Source records:
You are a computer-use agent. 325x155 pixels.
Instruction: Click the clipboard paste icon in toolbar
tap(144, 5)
...
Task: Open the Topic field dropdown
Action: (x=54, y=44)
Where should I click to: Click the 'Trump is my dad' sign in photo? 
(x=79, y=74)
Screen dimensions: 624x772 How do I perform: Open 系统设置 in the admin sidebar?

Exercise aim:
Copy out precisely the lines from the line with "Where should I" to the line with "Screen dimensions: 624x772" in the material above, including those two lines and omitting all the rest.

Written answer:
Where should I click to: Click the 'Trump is my dad' sign in photo? 
(x=79, y=74)
Screen dimensions: 624x772 How do I perform: Open 系统设置 in the admin sidebar?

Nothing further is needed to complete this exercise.